For the highest amount of control, and the ability to literally customize every part of your infrastructure, on-prem is the right option. Long-term cost management is easier, however, it takes a large initial cost to build your on-prem hosting from the ground up.
On-prem is also a good option when you have high demands:
- You’re constantly moving large amounts of data in and out of your servers (cloud providers can charge fees for moving data outside of your cloud),
- You need the lowest latency possible.
One problem with on-prem is that it’s harder to scale, but you can use a cloud provider to mitigate this issue.
You’ve probably heard this, but – there is no cloud, it’s always somebody’s server. It’s a popular saying, but it carries a hidden warning about your data being on somebody else’s server.
How big is the risk that cloud providers will mismanage your data, or give someone else access to it? Unless you’re handing out access credentials to your cloud to everyone you meet, the risk is actually very small.
There is no way cloud would’ve become the new standard for hosting if it were risky. Providers know this, and they’ve put extreme amounts of money into making sure that your resources are safe with them.
Another popular issue that people bring up when talking about the cloud is compliance with standards. But it turns out that cloud providers are surprisingly compliant with cross-industry IT standards, so this issue depends on your unique case.
There is a different, much more real, risk associated with the cloud – cost management.
Sure, at the start you pay much less compared to an on-premise solution. As you keep going, it’s super easy to spin up new services from a cloud provider, especially if you have a huge IT budget.
This is a benefit because you can scale up extremely easily. It’s also a problem because you might end up paying for a lot of unnecessary services.
So if you don’t want to overspend, you need to be very careful about managing your cloud infrastructure.
Choosing cloud isn’t a problem of compliance nor security, but rather a problem of your unique workloads. As we learned above, on-premise can be better when you need to move huge amounts of data regularly, or you need minimal latency.
For example, if your servers are just supposed to do the standard job of serving a website to people online, the cloud is the logical solution. But if you’re building a complex web application that performs difficult computations on large amounts of data, you’ll probably be better off with an on-prem, or a hybrid solution.

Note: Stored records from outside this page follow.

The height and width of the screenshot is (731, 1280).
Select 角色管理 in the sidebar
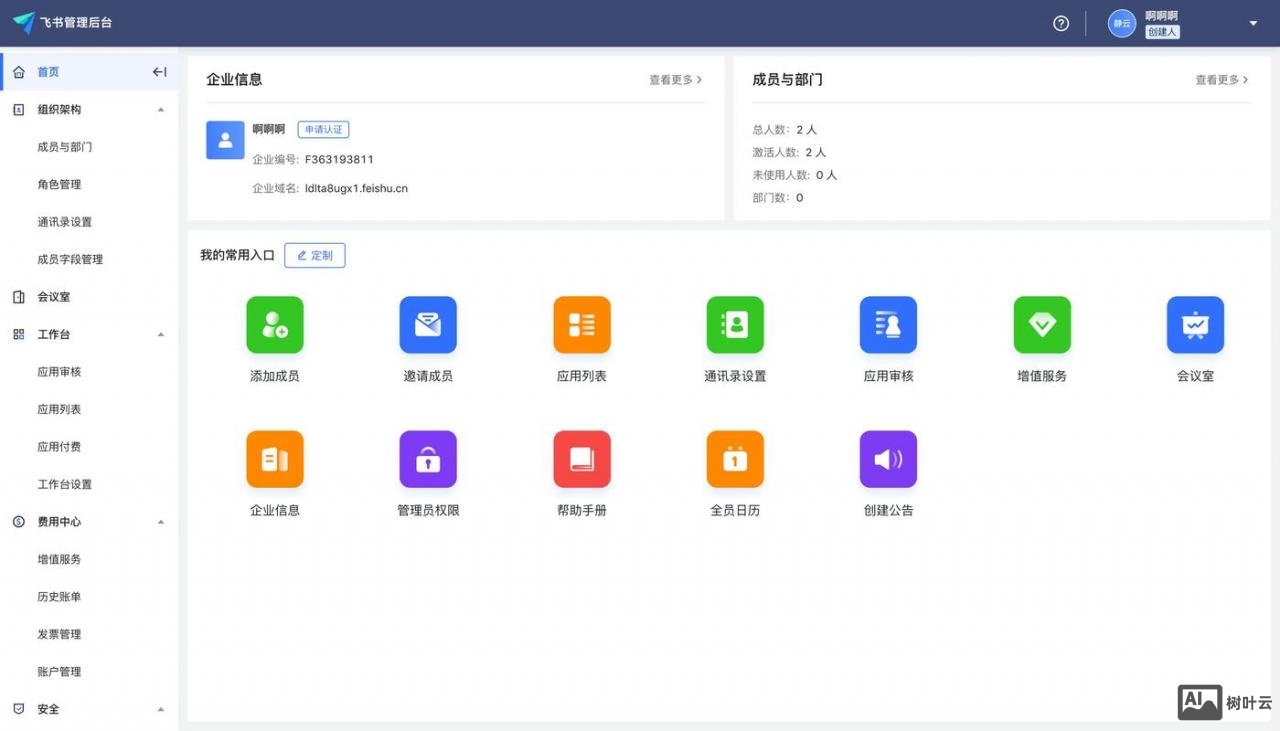58,184
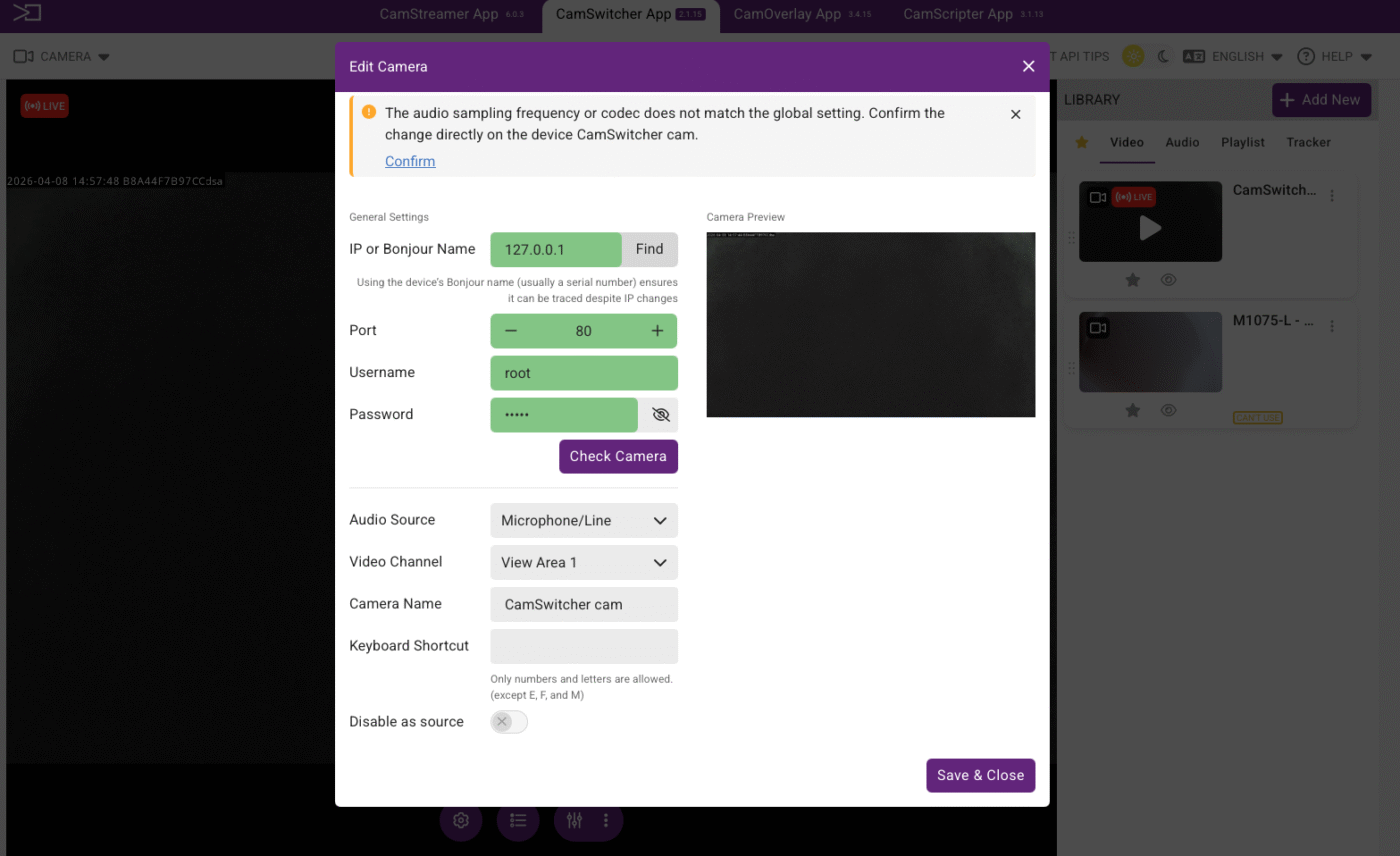The width and height of the screenshot is (1400, 856).
Task: Open the list view icon in bottom toolbar
Action: pos(518,821)
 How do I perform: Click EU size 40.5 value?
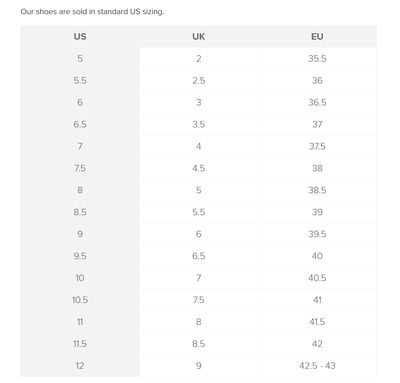[317, 278]
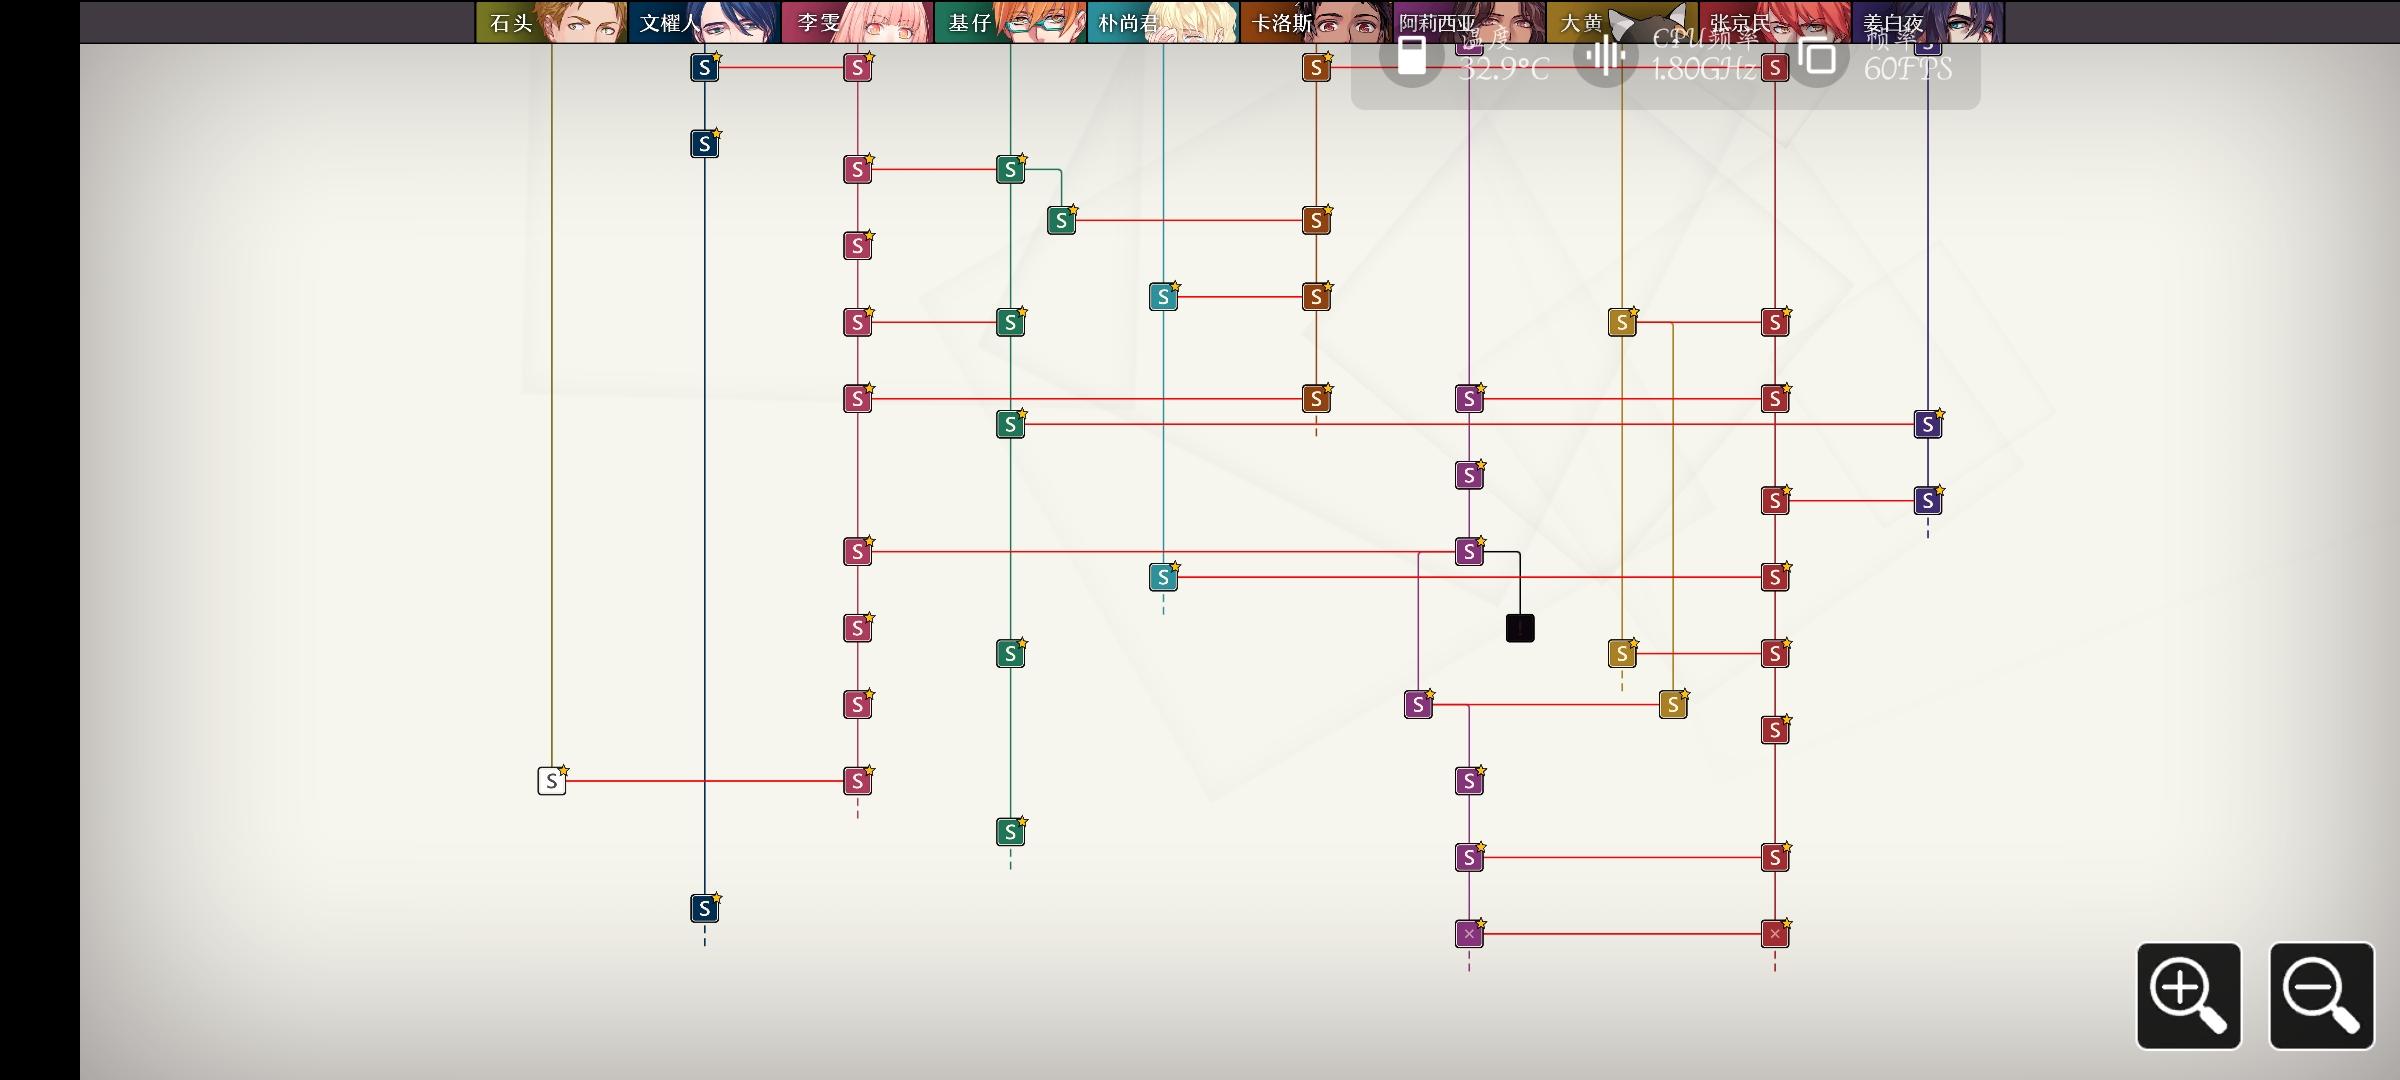The image size is (2400, 1080).
Task: Select the 石头 character tab
Action: pos(552,22)
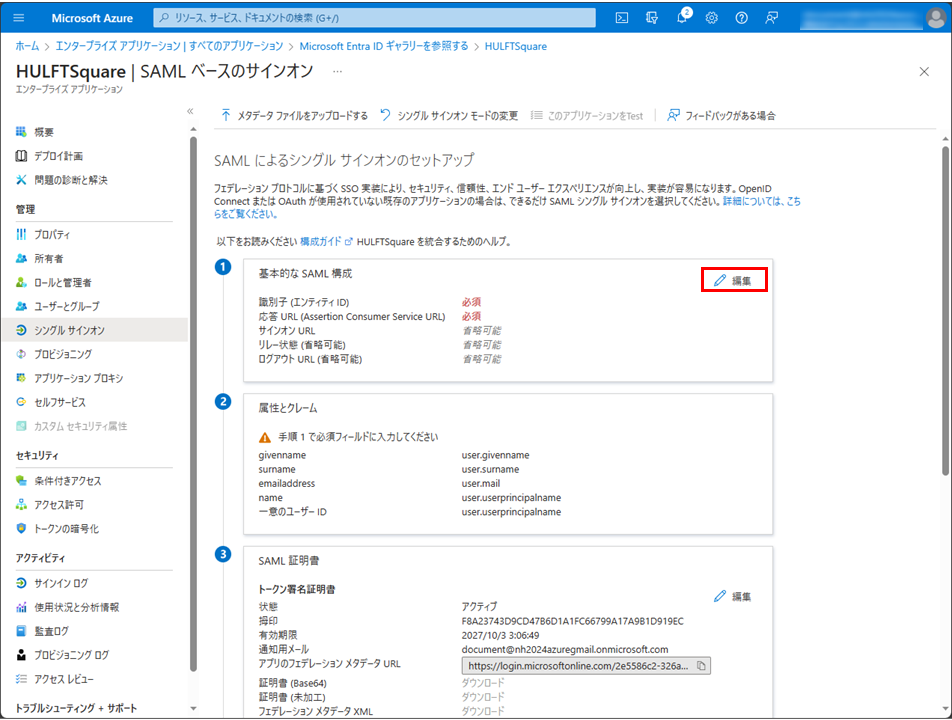Click メタデータ ファイルをアップロードする
The height and width of the screenshot is (720, 952).
pyautogui.click(x=294, y=116)
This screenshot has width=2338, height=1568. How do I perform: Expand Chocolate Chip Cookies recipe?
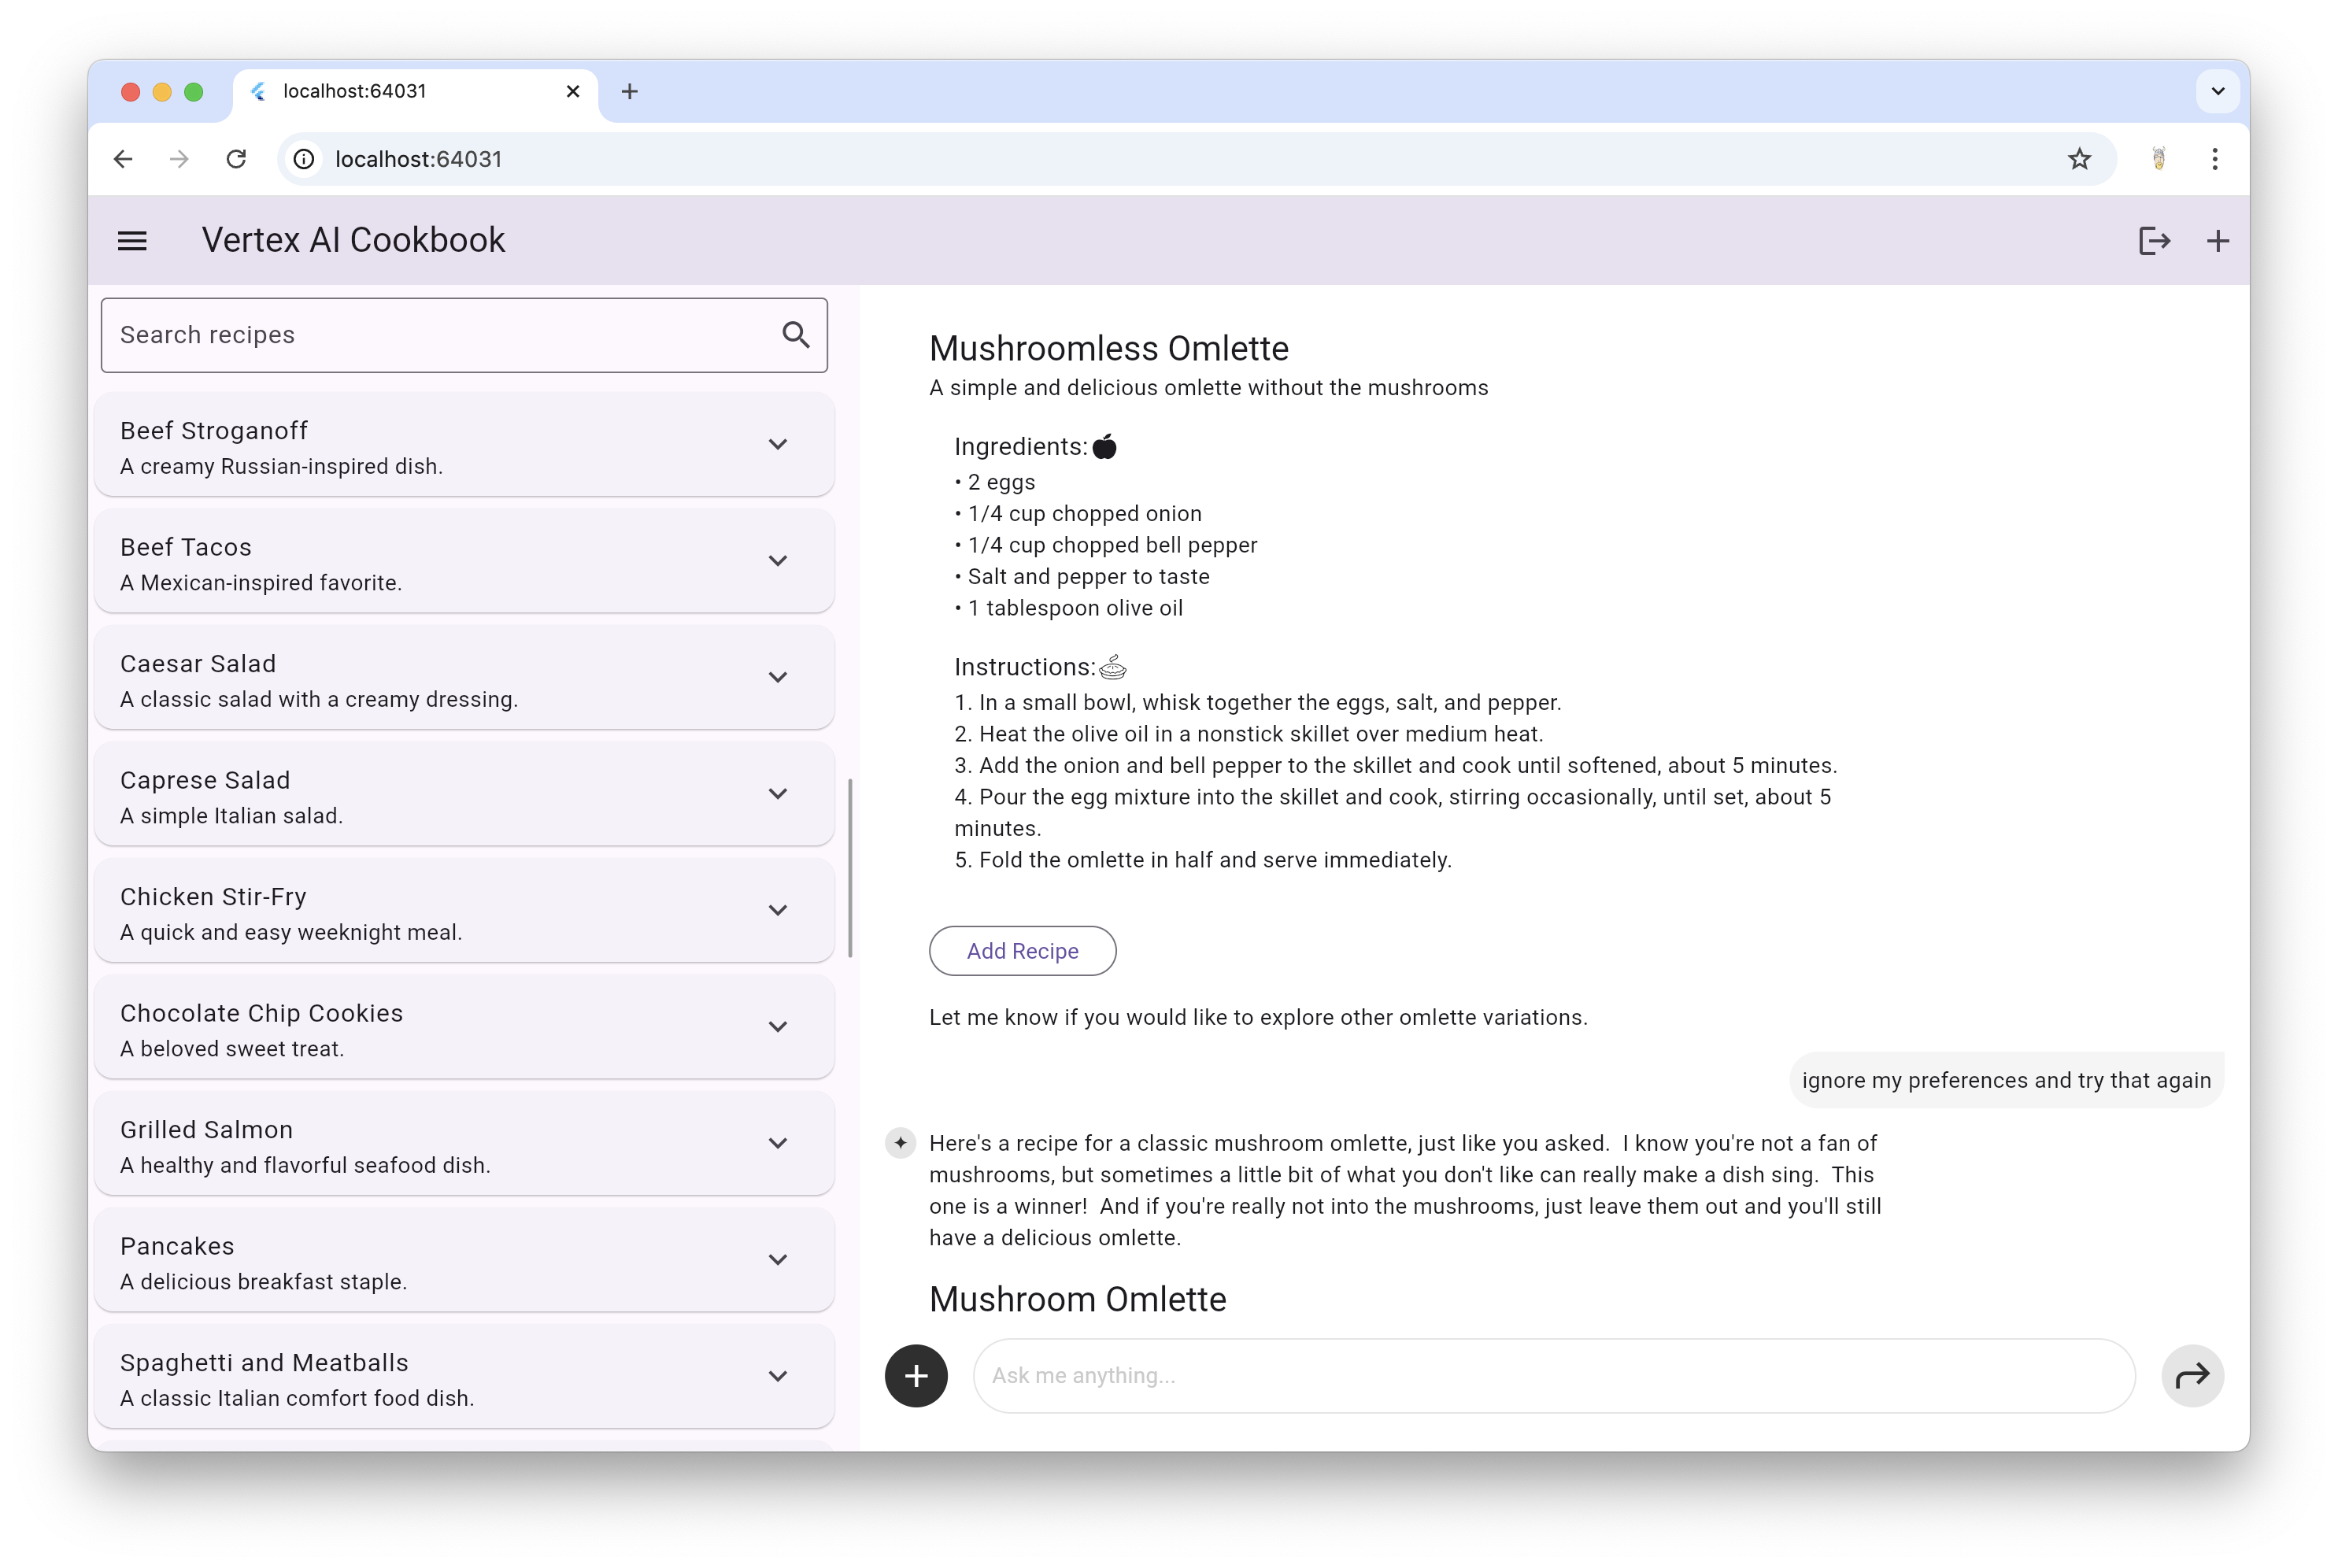(778, 1027)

And so we arrive at the most common option, hybrid hosting.
The complex demands of enterprise IT environments make it almost impossible to just pick one hosting option and roll with it for eternity.
There are too many considerations:
- Integrating with legacy software,
- Speed vs reliability,
- Location of data,
… and so on, and different parts of a typical IT environment require varying approaches. For example, a cloud provider might work for your in-house data store, but you still need on-prem servers to run particular applications or legacy software.
Hybrid hosting is a way to address all of this complexity because you can combine multiple options to create the infrastructure that meets your requirements to the letter.
All in all, there is no silver bullet when it comes to hosting your data and software. The safest place for your IT environment might be at a cloud provider, or on your own on-premise servers. Or both.
It depends on what you need, and it turns out that security and compliance are not the biggest issues when you’re thinking about migrating to the cloud. It’s more about the type of data workloads that you have, and the requirements that result from this.
Hope this article was helpful, thank you for reading!